One of them, 50 stone in weight, was taken out of the salmon trade not many months before, and in his rage at losing his licence without any compensation, he bit the foot-spar of the boat in twain, as if it were a tobacco-pipe. ” Fifty pints of oil came out of him, the rascal, and the men got L3 for it.” They chase the salmon into a chamber of the net, and then swoop down on to him like an eagle, and fish him out with their claws. An hereditary craftsman at the trade tosses his fish in the air, catches him again, and, after three bites, throws him away comtemptuously, with just the bare back-bone attached to the head. Four large salmon, weighing very little short of 100lbs. avoirdupois, were taken by one in an hour before Mr. Speedie’s very eyes, so that he may well place a guinea on the head of a “70-stone black rascal,” and vow ” to make him out nest year if I’m spared.” Rifles are of no avail unless you hit the brain; and one great fellow was taken at last, full of conical and spherical balls, which had merely come to grief in his fat. A seal net, with a salmon dangling from the top of the chamber, is the only sure way of catching them, and it takes eight or ten men to work it properly.

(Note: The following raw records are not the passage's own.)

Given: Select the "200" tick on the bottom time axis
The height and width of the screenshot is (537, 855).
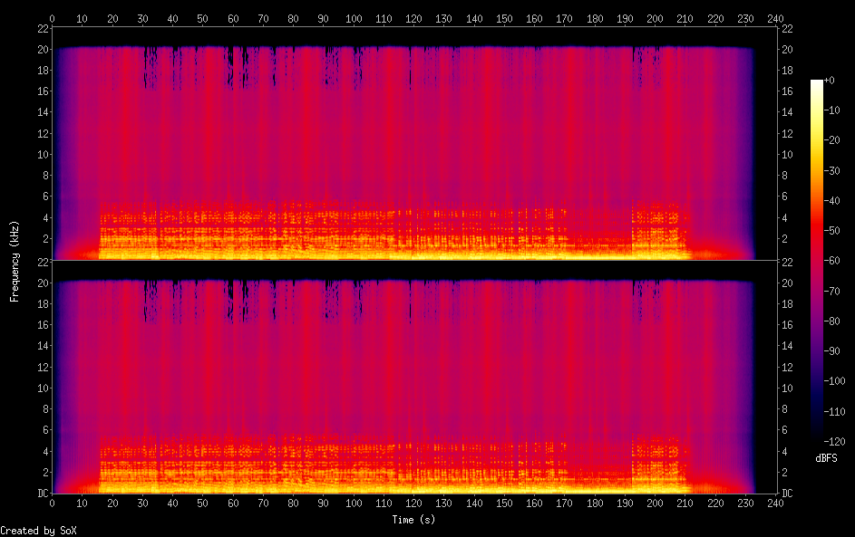Looking at the screenshot, I should point(655,502).
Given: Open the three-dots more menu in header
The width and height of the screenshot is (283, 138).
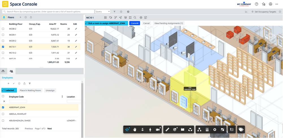Looking at the screenshot, I should (277, 4).
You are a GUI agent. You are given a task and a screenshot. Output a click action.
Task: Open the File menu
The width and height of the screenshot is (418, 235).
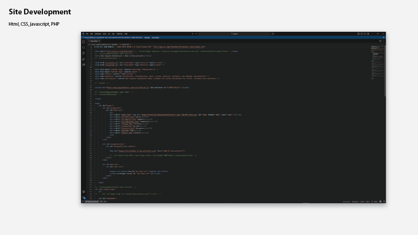pyautogui.click(x=87, y=34)
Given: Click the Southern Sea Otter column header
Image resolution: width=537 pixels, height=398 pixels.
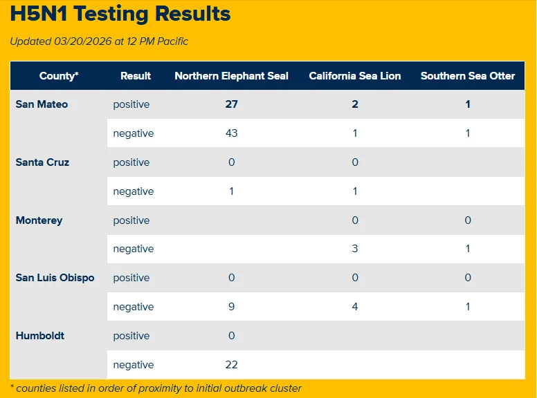Looking at the screenshot, I should [x=468, y=76].
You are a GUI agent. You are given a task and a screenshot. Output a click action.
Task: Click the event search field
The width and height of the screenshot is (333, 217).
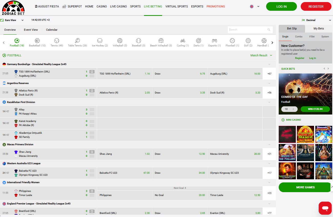[248, 30]
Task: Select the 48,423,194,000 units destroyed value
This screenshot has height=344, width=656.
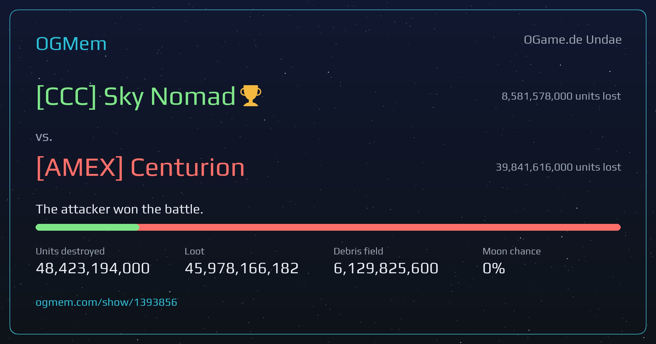Action: point(93,268)
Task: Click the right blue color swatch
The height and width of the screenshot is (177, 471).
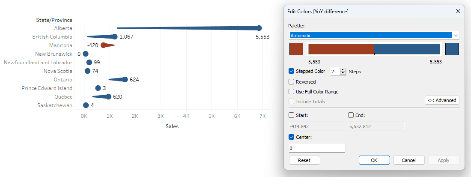Action: (452, 49)
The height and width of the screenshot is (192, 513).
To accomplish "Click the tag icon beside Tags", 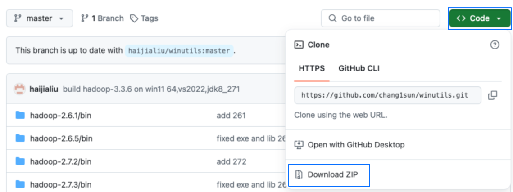I will [x=134, y=18].
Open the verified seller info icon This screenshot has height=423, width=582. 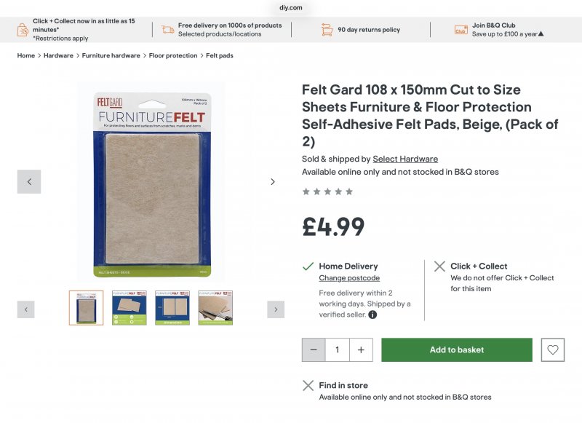pos(372,315)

The ooze was one orchestra of sea-birds. ” Larks of the woodcock tribe,” with brown backs and white breasts, were skimming along over the shallows, without any definite object, like gentlemen ” unattached.” Sea pyats were mingling their shrieks with the low cry of the curlew ; and the sea scarts were the busiest fisher-men of the whole, and screaming out their protests in chorus, when the hawks, “who like the other lads to fish for them,” pounced on them with the dash of a Semmes, and made them hand over on the spot. Thus the Speedies and the sea scarts are equally tried in this life.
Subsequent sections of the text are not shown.